Er erhält von Papst Gregor X., der vermutlich ein Schüler Bonaventuras war, den Auftrag, im Konzil von Lyon die Ost- und die Westkirche wieder zu einer Einheit zusammenzuführen. Durch Franziskanerbrüder, die er in den Osten sendet, etwa einen aus Griechenland stammenden Franziskaner, der die griechische Landessprache als Muttersprache beherrschte, bekommt er schnell Kontakt mit den Bischöfen und dem griechischen Patriarchen des Ostens. Und auch mit den politisch Mächtigen, vor allem dem Kaiser des byzantinischen Reiches, die einen sehr großen Einfluss auf kirchliche Fragen haben. Auch Papst Gregor X. nutzt die direkten Kontakte der römischen Kurie in den Osten. So erbittet er 1273 von Vertretern in der ganzen Christenheit ihre Meinung, ob eine Vereinigung der beiden Kirchen wichtig, machbar und notwendig sei. Können Ostrom (Konstantinopel) und Westrom (Rom) im christlichen Glauben wieder zusammenfinden? Oder bleiben sie zwei getrennte Welten, die einander nicht verstehen und zu misstrauen drohen?

Die Vereinigung der östlichen und der westlichen Kirche

Auf dem 2. Konzil von Lyon, das im März 1272 einberufen wurde und von Mai bis Juli 1274 stattfindet, gelingt der Kirche und besonders dem damit beauftragten Bonaventura das Unfassbare: Die seit 1054 getrennten Kirchen finden wieder zur Einheit zurück. Wegen Sturm und Schiffbruch konnte die griechische Delegation erst am 24. Juni in Lyon eintreffen. So wurde zum Hochfest der heiligen Petrus und Paulus, den Patronen der päpstlichen westlichen Kirche, am 29. Juni 1274 unter dem Vorsitz des Papstes gemeinsam Eucharistie gefeiert. Auf diese Weise wurden die beiden Kirchen in der Feier miteinander vereinigt. Bonaventura hielt die Festpredigt.

Die Westkirche bekannte auf Lateinisch ihren Glauben, die Ostkirche auf Griechisch. Beide Seiten bekannten das umstrittene „Filioque“, dass der Geist vom Vater und vom Sohn ausgeht und nicht nur vom Vater. Hier wurde dieses „Filioque“ auch von der griechischen Kirche bekannt. Aber sie erhielt gleichzeitig die Erlaubnis, es in ihrem Glaubensbekenntnis künftig nicht formulieren zu müssen. Das ist ein eindrücklicher Kompromiss des Konzils, der zwar auf der Richtigkeit einer Aussage beharrt, aber gleichzeitig auch bekennt, dass die frühere Fassung des Glaubensbekenntnisses ebenso gebetet werden darf und ebenfalls gültig ist.

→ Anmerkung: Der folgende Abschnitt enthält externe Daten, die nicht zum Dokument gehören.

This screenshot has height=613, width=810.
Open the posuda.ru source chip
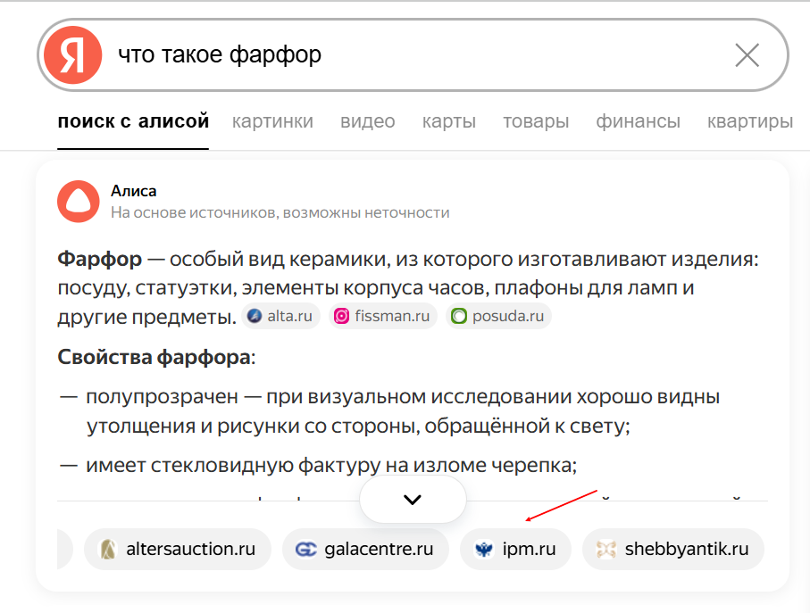[498, 316]
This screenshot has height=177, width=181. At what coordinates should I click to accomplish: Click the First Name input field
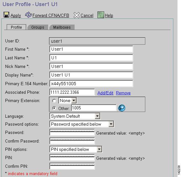(x=91, y=49)
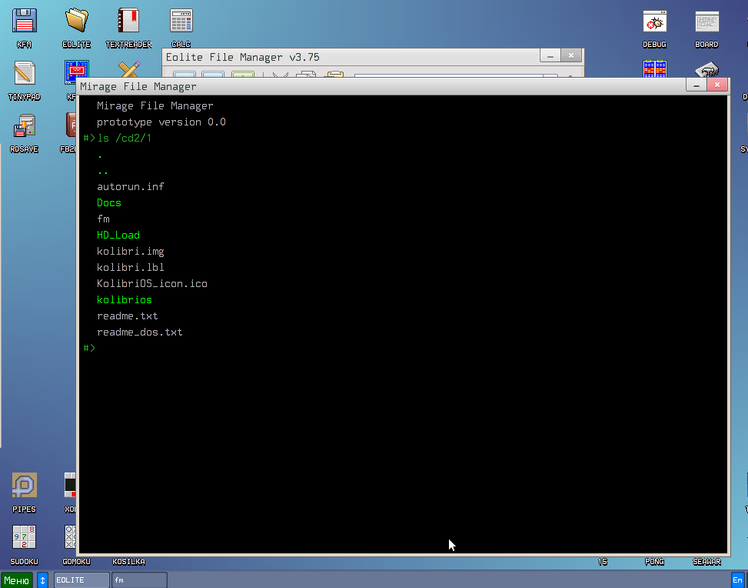Launch the BOARD desktop icon
Image resolution: width=748 pixels, height=588 pixels.
706,22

Am 6. Juli wurde die kirchliche Einheit nochmals gefeiert, indem die griechische Kirche den Primat, die Vorrangstellung des Papstes, ausdrücklich anerkannte und sich diesem unterstellte. Gleichzeitig erhält sie die Erlaubnis, ihre unterschiedliche östliche Liturgie weiterhin feiern zu können. Leider zerbrach die Einheit der Kirche aber in kurzer Zeit wieder – wegen politischer Spannungen und Machtausübung im Osten und der Unklugheit der folgenden Päpste im Westen, die den Kaiser von Byzanz zweimal exkommunizierten. Spätestens 1282, als Kaiser Michael von Byzanz starb, brach die Einheit ganz auseinander. Damit gab waren es wieder zwei konkurrierende Kirchen im Osten und im Westen.

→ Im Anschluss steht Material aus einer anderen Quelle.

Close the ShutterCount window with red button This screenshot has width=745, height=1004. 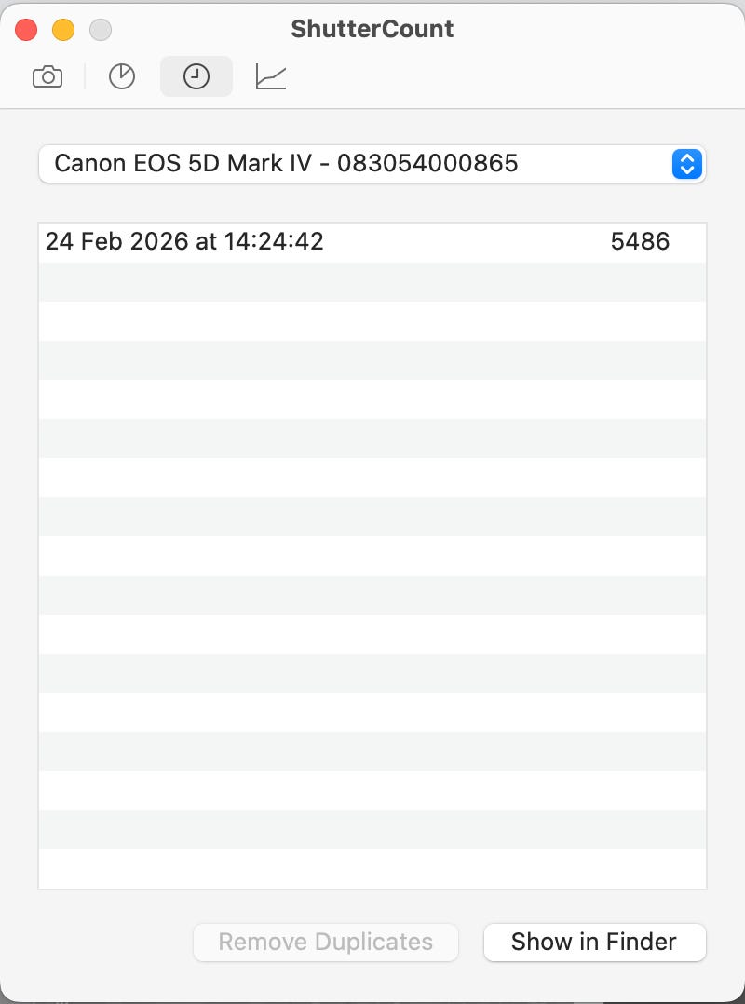(26, 30)
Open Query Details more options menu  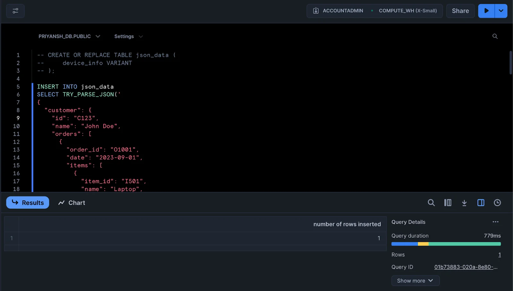pos(495,222)
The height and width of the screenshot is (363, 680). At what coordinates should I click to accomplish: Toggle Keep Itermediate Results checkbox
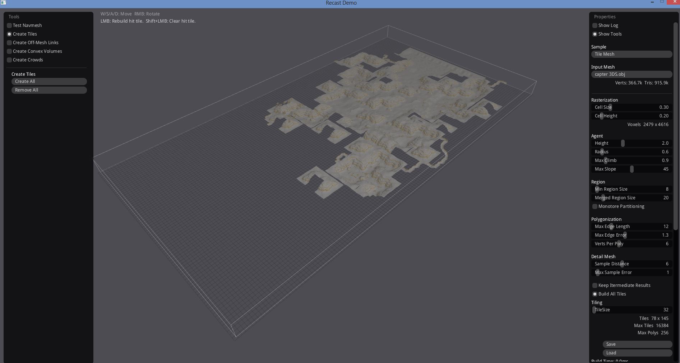[x=595, y=285]
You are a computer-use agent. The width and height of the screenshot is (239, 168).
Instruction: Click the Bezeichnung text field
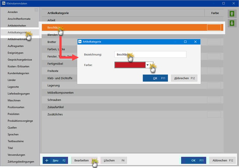pos(150,54)

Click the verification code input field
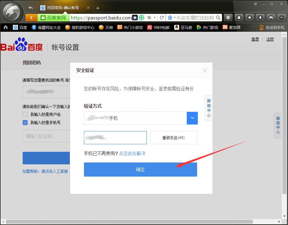click(x=115, y=138)
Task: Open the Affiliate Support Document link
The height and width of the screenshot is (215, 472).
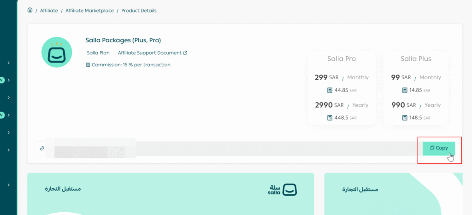Action: (149, 53)
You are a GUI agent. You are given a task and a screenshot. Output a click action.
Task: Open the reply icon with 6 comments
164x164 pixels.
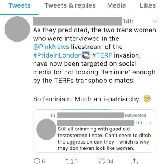(37, 161)
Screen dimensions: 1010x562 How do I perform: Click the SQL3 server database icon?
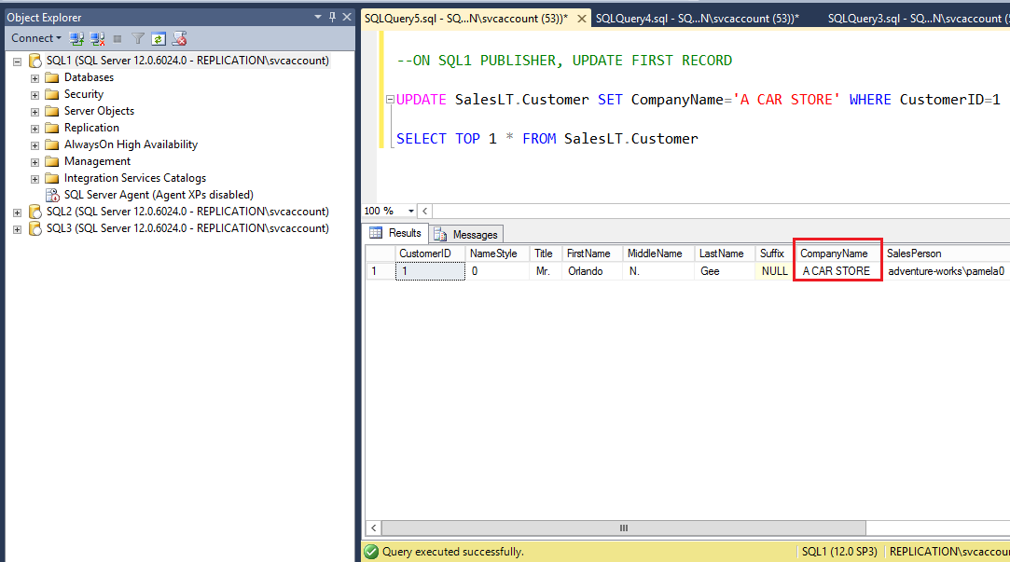35,228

Bonaventuras Tod am 15. Juli 1274

Noch auf dem Höhepunkt der Feiern der kirchlichen Einheit brach Bonaventura zusammen und starb unerwartet am 15. Juli. Es ist nachvollziehbar, dass diese geistliche, theologische und kirchliche Größe keine Lebenskraft mehr in sich hatte. Jahrelang leitete er unter schwierigsten Bedingungen den zerstrittenen und angefochtenen Franziskanerorden weltweit bis in den Frühling 1274, bereitete den Kontakt und die Verhandlungen mit Ostrom vor, gewann das Ja von Konstantinopel und war wesentlich an der Leitung der Vereinigungsverhandlungen und -feiern beteiligt. Am folgenden Tag wurde er vom ganzen Konzil unter Leitung des Papstes in Lyon beerdigt. Für die Kirche war dieses Jahr 1274 ein Wendepunkt. Es mussten wieder ganz neue Wege aus dem Glauben gesucht werden.

Durch seine eigene intensive Suche nach der Spiritualität des Franziskus gelingt es Bonaventura, dem Feuer des Gebetes und der Kontemplation neue Kraft zu geben und die schon von anderen beschriebene franziskanische Spiritualität in neuer Tiefe zu formulieren. Franziskus wird als schwacher Mensch zum prophetischen Bild eines durch die Kraft der Gottesbeziehung verwandelten Menschen. Sein Leben mit Jesus Christus wird zum Zentrum seines Daseins. Es wird in seinem persönlichen geistlichen Leben, in seinen Diensten an den Armen, in seiner missionarischen Kraft und in der Begegnung mit dem muslimischen Sultan von Ägypten deutlich, dass die franziskanische Spiritualität für viele Menschen weltweit und für die Kirche als Ganze wichtig ist.

Bonaventura heute

Auch heute muss die Tiefe einer intensiven Gottsuche, nach Jesus Christus, im Zentrum unseres geistlichen Lebens stehen, damit wir immer neu lebendig werden können. Sie muss sich immer aber auch auf andere Menschen hin öffnen, auch auf solche, die den christlichen Glauben nicht teilen oder am Rande der Gesellschaft stehen. Die Tiefe des Gebetes eröffnet den Mut, auch in den fruchtbaren Dialog mit Fremden treten zu können. Die innere Tiefe schenkt Halt in jeder Begegnung.

Ebenso ist Bonaventuras Sehnsucht nach der Einheit der Kirche eine wesentliche Leidenschaft, die er bis heute weitergibt. Ost- und Westkirche sind immer noch getrennt, die Reformation zerriss im 16. Jahrhundert die Kirche erneut, und heute gibt es verschiedene Freikirchen und schwere interne Spannungen auch in der katholischen Kirche sind belastend und trennend. Den Wert anderer christlicher Auffassungen zu entdecken, gemeinsamen Einsatz für die Armen und für den Frieden in die Mitte zu stellen und von Christinnen und Christen lernen zu dürfen, sind auch heute wesentliche Elemente des christlichen Glaubens.